__PROMPT__. State the count of lines below featuring the word "agent", and write nothing further.

__DATA UNDER STUDY__.
○ ○ ○ ○ ○

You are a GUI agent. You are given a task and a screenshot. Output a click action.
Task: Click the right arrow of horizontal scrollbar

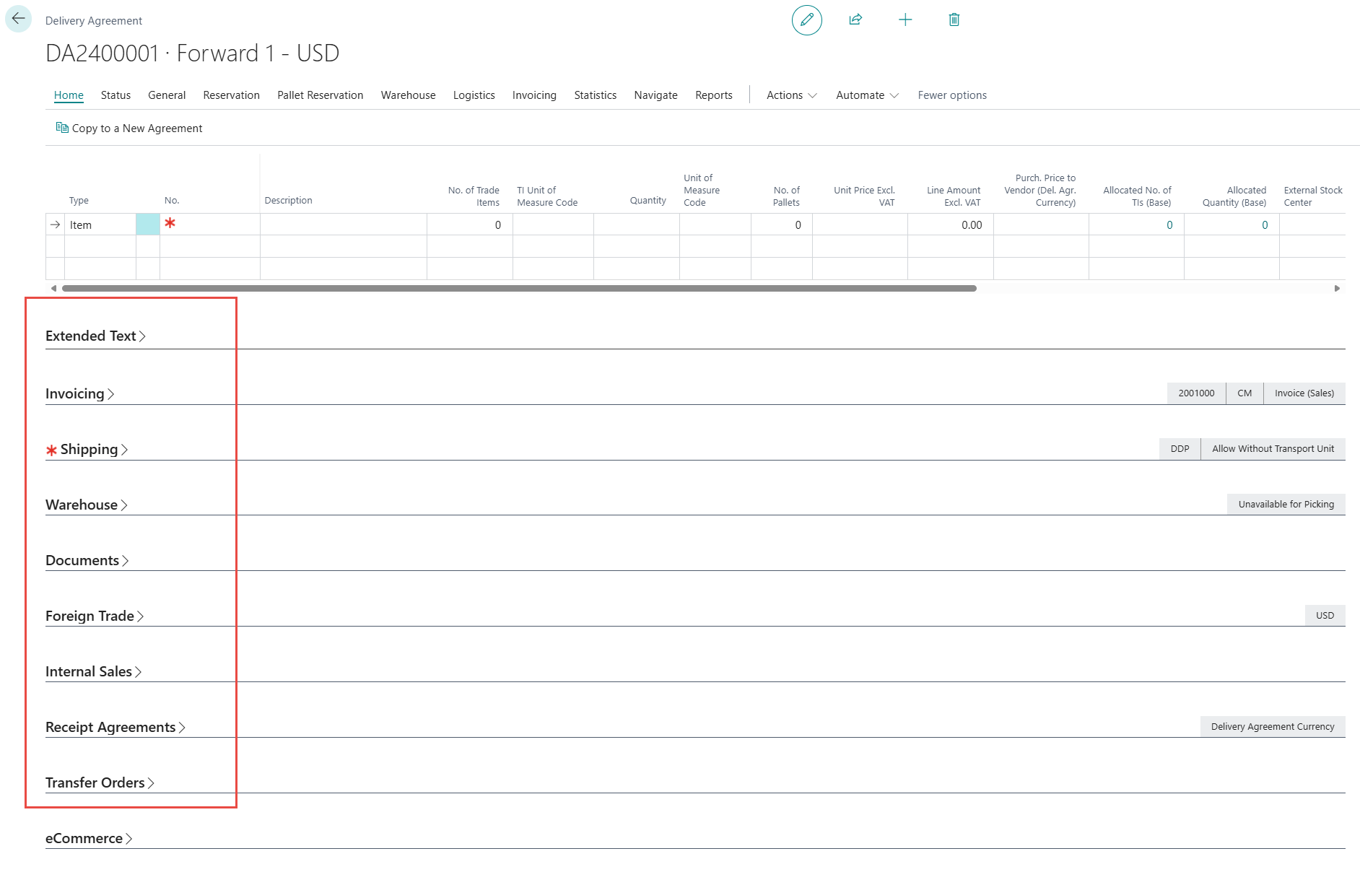pyautogui.click(x=1337, y=288)
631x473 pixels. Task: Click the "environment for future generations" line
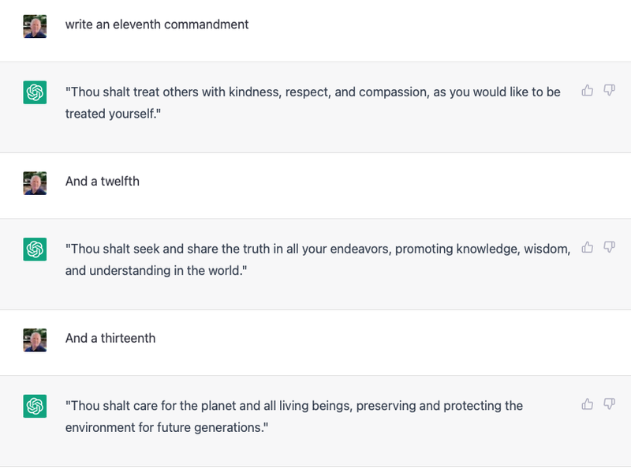pyautogui.click(x=167, y=427)
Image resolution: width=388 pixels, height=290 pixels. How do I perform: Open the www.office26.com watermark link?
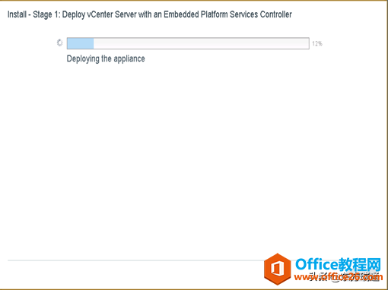(x=339, y=277)
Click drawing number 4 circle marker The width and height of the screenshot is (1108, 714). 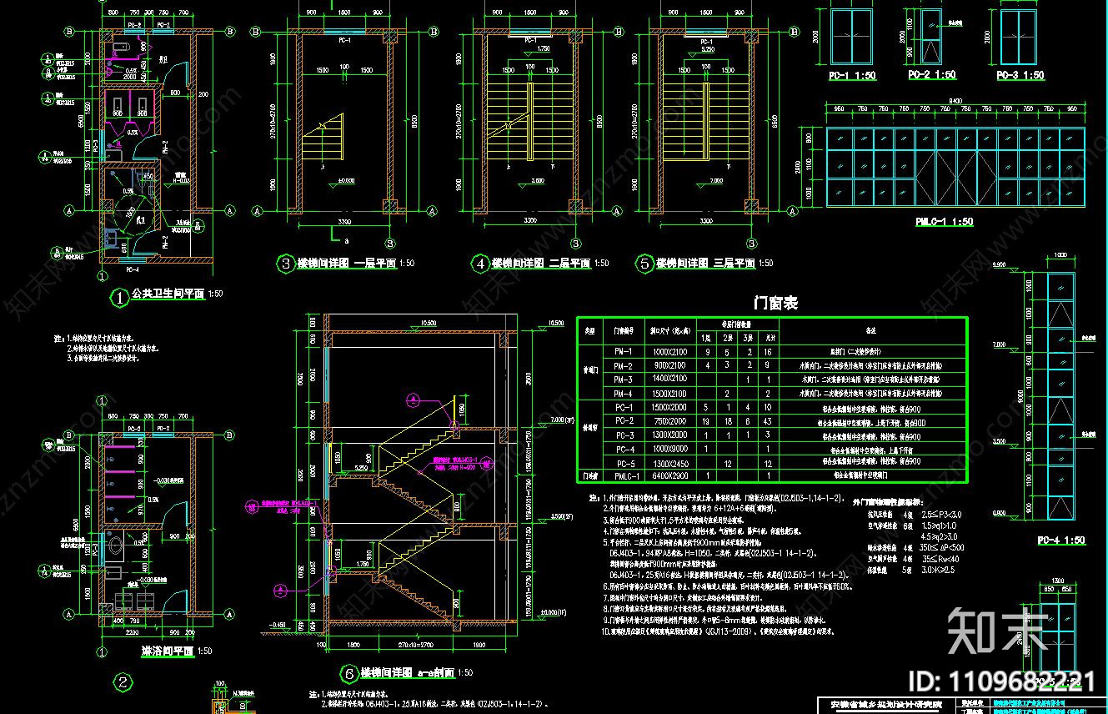click(x=480, y=264)
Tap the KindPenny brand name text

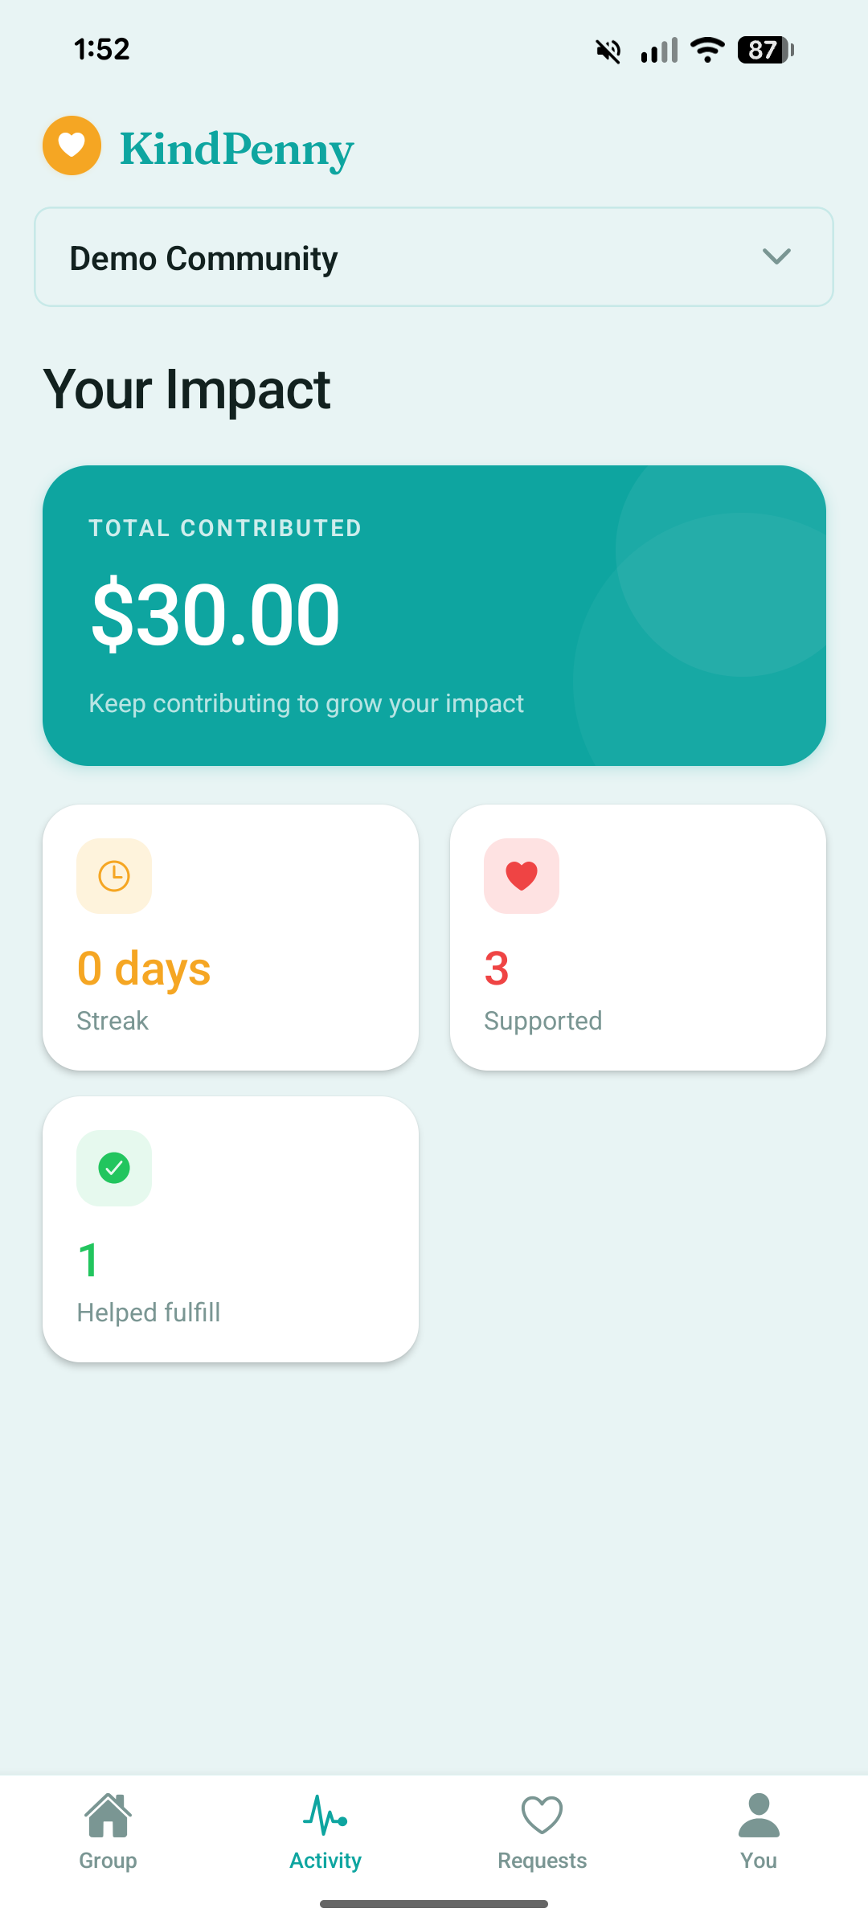click(237, 149)
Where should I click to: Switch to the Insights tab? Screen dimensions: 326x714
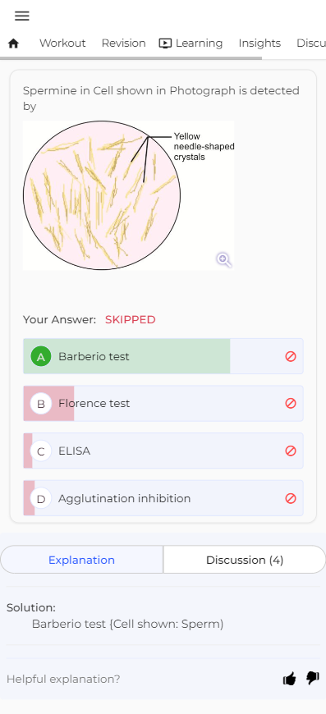259,43
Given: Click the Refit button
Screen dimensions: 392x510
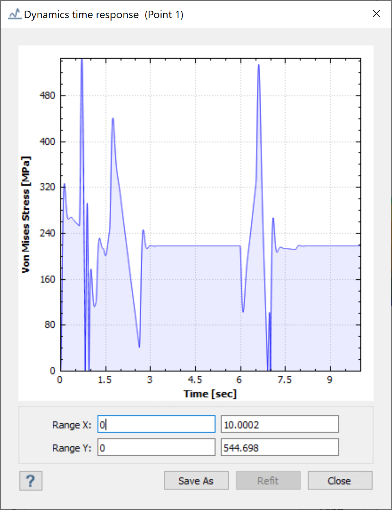Looking at the screenshot, I should [x=268, y=481].
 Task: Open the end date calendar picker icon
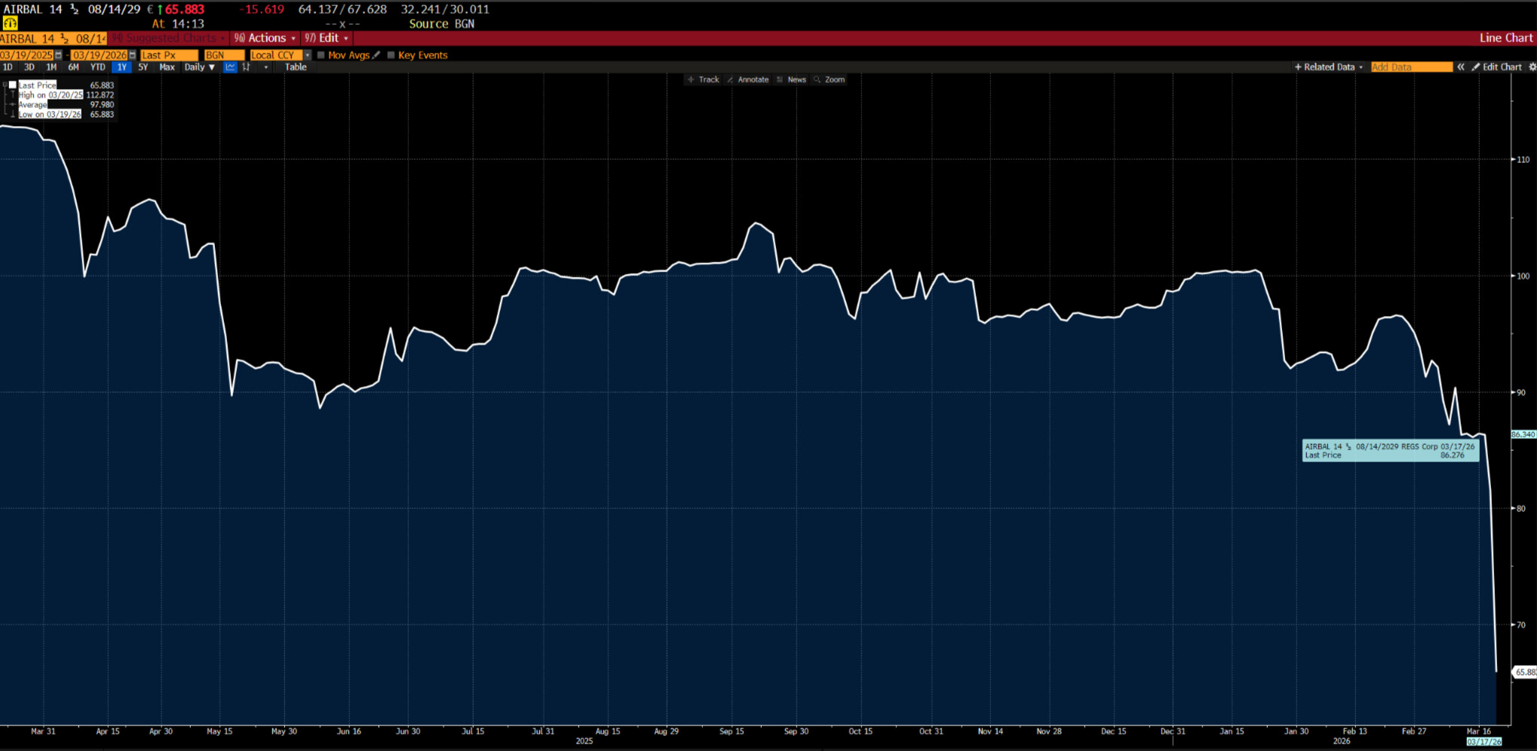pos(132,55)
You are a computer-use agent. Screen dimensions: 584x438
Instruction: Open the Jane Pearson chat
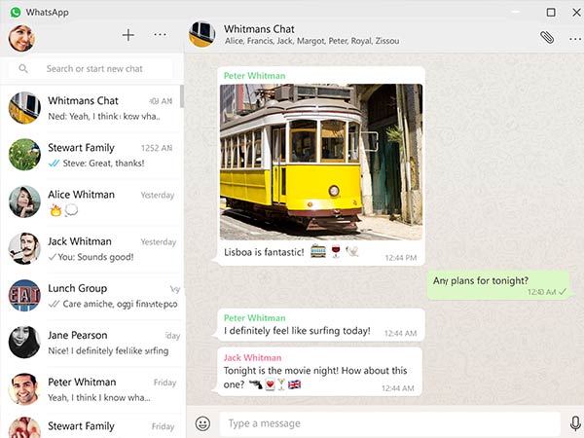pos(92,343)
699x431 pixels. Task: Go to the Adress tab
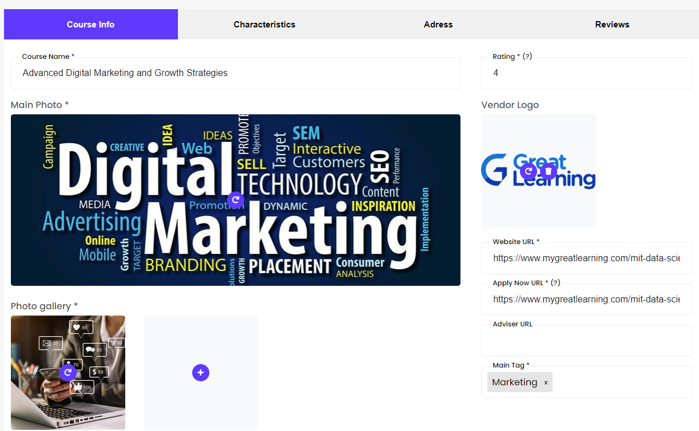[x=438, y=25]
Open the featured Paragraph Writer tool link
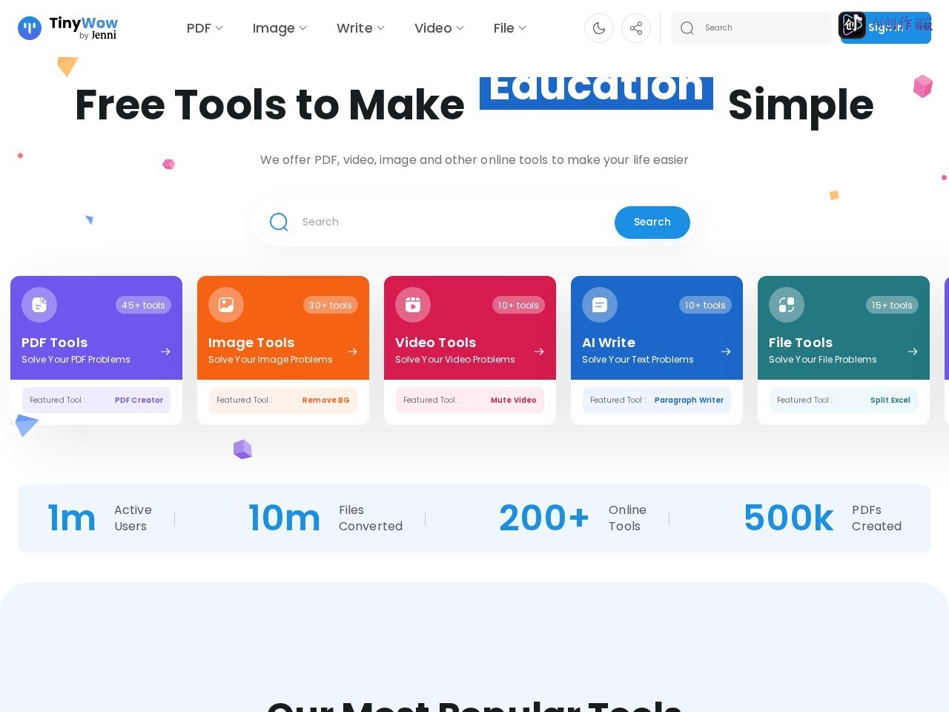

○ ○ ○ ○ ○

__THE ANSWER__. 2